DOCTORS HEALTH INITIATIVE MATERNAL MORTALITY REDUCTION CAMPAIGN PROJECT
Health care is a basic necessity. Doctors Health Initiative (DHI) is a human rights organization dedicated to the development and maintenance of healthy family life. Given the pivotal role women play in meeting the health needs of the family, their own health is our top priority. Women deserve quality health care especially maternal care. No woman should face the risk of dying in pregnancy or childbirth yet women in Nigeria are estimated to have a 1 in 13 lifetime risk of dying from pregnancy related complications.
Largely for lack of emergency obstetric care approximately 4000 women’s lives are lost monthly in Nigeria. That is the closest estimate for how many and how often mothers die during pregnancy and delivery in this country. For every mother lost there are 20 others who suffer some permanent disability or other. This picture is not complete till we count the number of pre-born and new born children who also die in the process, an estimated 7000 innocent lives.
A graphic representation of the above situation is the equivalent of ten 747 planes each carrying ONLY pregnant women, 400 in each plane crashing monthly in this country! Unbelievable but true.
The number ONE CAUSE of these deaths is HAEMORRHAGE (UNCONTROLLED BLEEDING). It accounts for 23% of maternal deaths. Availability of safe blood is crucial to reducing maternal mortality. Even in cosmopolitan Lagos, many gaps in health care coverage exist. For instance, a pregnant woman in Lekki Phase 1, who requires an emergency blood transfusion, must have her blood sent to the closest blood bank which is in Victoria Island to have it tested before the right blood is brought to her. Cutting down transit time by using an okada, this blood transfusion processing will take one and a half hours. DEATH FROM BLEEDING IN PREGNANCY TAKES LESS THAN ONE HOUR!
It is painfully clear why many of our wives, sisters and daughter s are dying daily.
DHI is officially launching a maternal mortality reduction campaign with the aim of preventing these unnecessary deaths. It aims to do so through sensitization and advocacy to get community participation in resolving these issues. The last stage of this campaign will be the blood banks project with the aim of contributing to the provision of emergency obstetric care nation wide. Establishing blood banks in underserved areas to function as bases for mobile emergency obstetric care units is our strategy to bridge the gap in our health care system. These units will be set up in phases and will need to develop working relationships with communities especially with the many traditional birth attendants who are the first point of contact in these emergencies.

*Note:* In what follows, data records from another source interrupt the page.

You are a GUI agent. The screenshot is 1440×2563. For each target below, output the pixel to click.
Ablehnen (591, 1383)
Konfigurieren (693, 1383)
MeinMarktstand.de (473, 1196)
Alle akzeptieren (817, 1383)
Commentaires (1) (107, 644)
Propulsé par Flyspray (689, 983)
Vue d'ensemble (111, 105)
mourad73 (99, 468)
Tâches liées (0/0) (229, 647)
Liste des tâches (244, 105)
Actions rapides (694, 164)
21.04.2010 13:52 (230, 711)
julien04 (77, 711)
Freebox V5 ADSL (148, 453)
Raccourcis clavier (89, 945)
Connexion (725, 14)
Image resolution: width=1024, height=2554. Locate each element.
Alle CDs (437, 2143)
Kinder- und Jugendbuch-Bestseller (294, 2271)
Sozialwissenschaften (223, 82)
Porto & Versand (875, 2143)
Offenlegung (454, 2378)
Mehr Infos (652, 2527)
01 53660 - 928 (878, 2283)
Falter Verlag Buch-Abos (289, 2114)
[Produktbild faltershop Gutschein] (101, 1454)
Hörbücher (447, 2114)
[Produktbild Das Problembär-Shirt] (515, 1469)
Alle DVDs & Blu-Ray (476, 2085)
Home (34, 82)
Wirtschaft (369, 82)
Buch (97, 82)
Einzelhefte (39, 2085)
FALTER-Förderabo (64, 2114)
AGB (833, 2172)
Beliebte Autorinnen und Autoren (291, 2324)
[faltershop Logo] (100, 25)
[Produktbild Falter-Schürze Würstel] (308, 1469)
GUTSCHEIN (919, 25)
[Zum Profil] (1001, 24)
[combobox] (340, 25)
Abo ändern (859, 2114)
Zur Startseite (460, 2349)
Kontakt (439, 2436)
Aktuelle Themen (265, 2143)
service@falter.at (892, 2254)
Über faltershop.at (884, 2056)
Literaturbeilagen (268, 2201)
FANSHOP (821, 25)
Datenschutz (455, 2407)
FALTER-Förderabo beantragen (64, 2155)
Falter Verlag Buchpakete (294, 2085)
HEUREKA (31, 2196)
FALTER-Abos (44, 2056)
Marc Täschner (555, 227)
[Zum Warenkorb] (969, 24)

Another dark chapter in the story of maternal mortality in Nigeria is that which deals with the sad issue of abortion. 11% of women who die while pregnant do so as a result of complications of abortion and close to 60% of these are teenagers. It is our desire that our emergency obstetric care centers offer a culturally and socially acceptable solution to it through our Crisis Pregnancy Care (CPC).
Through Crisis Pregnancy Care, mothers and teenagers in crisis can easily access encouragement and support to face these crises. We wish to offer this service as an urgently needed alternative to the double tragedy of abortion which is violence to the nurturing nature of the mother and fatal to the child. This is especially true of our teenage daughters and sisters who are at high risk of suffering physical and psychological complications related to abortion. Such abortion related complications include hemorrhages, lacerations, infections etc and post-abortion syndrome (a spectrum of mental disorders following abortion).